New owners have backgrounds in investment and law; magazine group will remain with the same management teams and continue to publish from Fort Atkinson
The break-up of Cygnus Business Media continues with the sale of the heavy construction group to a new B2B start-up, AC Business Media. The new company will continue to publish the titles from Fort Atkinson, Wisconsin and will bring along the management and operations teams.
The group is a major portion of Cygnus’s business and includes six trade magazines: Asphalt Contractor, Concrete Contractor, Equipment Today, Pavement Maintenance & Reconstruction, Rental and Sustainable Construction. Equipment Today is the largest of the magazines, with a BPA-audited circulation of 77,000 subscribers. The Logistics Group includes Food Logistics and Supply & Demand Chain Executive magazines.

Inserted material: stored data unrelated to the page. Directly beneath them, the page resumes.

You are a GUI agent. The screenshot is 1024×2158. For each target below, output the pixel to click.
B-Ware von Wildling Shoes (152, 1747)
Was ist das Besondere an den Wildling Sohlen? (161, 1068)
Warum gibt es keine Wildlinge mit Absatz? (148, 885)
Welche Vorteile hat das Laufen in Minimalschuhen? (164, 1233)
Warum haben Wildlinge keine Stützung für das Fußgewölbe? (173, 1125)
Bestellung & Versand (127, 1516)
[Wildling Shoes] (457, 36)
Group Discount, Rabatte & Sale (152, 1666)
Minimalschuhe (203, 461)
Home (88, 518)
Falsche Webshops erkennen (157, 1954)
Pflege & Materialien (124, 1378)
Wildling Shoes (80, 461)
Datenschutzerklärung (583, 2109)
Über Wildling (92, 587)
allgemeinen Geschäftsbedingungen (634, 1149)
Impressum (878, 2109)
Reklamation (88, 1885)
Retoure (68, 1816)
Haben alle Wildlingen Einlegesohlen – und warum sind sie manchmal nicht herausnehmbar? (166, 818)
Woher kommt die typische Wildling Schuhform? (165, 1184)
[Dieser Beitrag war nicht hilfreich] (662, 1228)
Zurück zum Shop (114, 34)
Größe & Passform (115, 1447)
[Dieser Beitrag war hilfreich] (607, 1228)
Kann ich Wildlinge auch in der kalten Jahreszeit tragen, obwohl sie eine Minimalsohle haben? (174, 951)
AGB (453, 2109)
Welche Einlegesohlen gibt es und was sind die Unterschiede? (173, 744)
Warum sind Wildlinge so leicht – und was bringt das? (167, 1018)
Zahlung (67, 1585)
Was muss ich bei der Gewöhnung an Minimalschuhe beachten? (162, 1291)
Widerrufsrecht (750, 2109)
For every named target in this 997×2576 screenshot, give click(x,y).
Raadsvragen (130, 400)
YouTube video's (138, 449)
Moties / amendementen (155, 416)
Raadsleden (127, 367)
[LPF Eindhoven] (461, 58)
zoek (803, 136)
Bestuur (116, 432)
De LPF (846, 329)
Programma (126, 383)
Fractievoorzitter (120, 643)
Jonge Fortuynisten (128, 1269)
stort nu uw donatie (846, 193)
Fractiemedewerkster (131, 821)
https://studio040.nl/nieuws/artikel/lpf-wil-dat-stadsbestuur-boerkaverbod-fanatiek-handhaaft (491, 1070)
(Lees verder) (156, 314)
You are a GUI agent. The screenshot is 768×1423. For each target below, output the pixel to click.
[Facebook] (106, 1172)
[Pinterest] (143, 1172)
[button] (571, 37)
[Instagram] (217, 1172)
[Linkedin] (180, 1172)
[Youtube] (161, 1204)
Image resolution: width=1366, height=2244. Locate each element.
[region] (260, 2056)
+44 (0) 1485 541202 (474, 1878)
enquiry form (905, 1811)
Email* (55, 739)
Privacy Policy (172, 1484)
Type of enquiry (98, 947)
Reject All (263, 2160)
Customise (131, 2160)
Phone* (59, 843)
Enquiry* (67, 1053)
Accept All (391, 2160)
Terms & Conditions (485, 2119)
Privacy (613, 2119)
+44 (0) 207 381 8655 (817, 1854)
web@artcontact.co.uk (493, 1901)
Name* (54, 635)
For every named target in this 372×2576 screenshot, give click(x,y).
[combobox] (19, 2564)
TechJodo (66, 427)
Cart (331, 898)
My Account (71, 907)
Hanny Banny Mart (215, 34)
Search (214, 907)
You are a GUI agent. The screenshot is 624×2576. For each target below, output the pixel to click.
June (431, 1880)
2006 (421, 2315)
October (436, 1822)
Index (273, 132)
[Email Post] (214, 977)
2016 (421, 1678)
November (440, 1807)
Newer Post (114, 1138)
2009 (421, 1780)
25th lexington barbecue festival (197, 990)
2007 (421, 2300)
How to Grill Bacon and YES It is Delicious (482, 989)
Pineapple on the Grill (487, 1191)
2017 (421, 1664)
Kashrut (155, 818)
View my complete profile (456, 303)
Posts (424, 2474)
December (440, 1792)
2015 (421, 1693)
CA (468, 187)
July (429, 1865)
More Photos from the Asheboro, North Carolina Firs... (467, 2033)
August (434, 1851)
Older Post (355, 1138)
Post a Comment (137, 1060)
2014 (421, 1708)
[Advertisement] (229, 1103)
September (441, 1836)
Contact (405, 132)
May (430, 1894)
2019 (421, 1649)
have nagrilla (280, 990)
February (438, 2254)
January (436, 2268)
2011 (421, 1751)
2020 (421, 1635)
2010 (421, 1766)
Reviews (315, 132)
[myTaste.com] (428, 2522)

While the magazines are not leaders in their field, the new company is entering a B2B publishing environment where many of the companies are owned by private equity companies or their bankers and are not investing it digital media. Cygnus, which did launch a couple native apps in late 2011, including one for Sustainable Construction, has never launched a Newsstand app. It also consolidated its magazine websites into general industry sites such as its construction site forconstructionpros.com which features only press releases and content from other media companies.
The new owners are Anil K Narang, who will be chairman, and Carl Wistreich, who will act as CEO. Narang Narang served as COO of Oak Tree Educational Partners, Inc. until 2011, and before that was president of Alliance Entertainment Corporation. Wistreich was a lawyer in NYC and was previously CEO of BRS Capital. The third part of the management team will be Kris Flitcroft who managed the titles at Cygnus, she becomes Executive Vice President.
If the new B2B firm wants to expand they will find plenty of properties available. Many B2B have been hanging since the fiscal crisis of 2008 and have been hoping for a ad page turnaround that has not come. A good place to invest would be in properties outside of construction but where the same advertisers that target construction also are to be found: housing (due for a rebound) and agriculture. While so little competition online and in mobile and tablets platforms, the company could also experiment with digital start-ups in new industries.
Last year Cygnus sold its agriculture books to American Farm Bureau Federation, and earlier this year put its Public Safety group up for auction.
Disclosure: Many moons ago I worked for McGraw-Hill’s Construction Information Group, and later was the publisher of Roads & Bridges, a transportation construction magazine that somewhat competed with the Cygnus titles.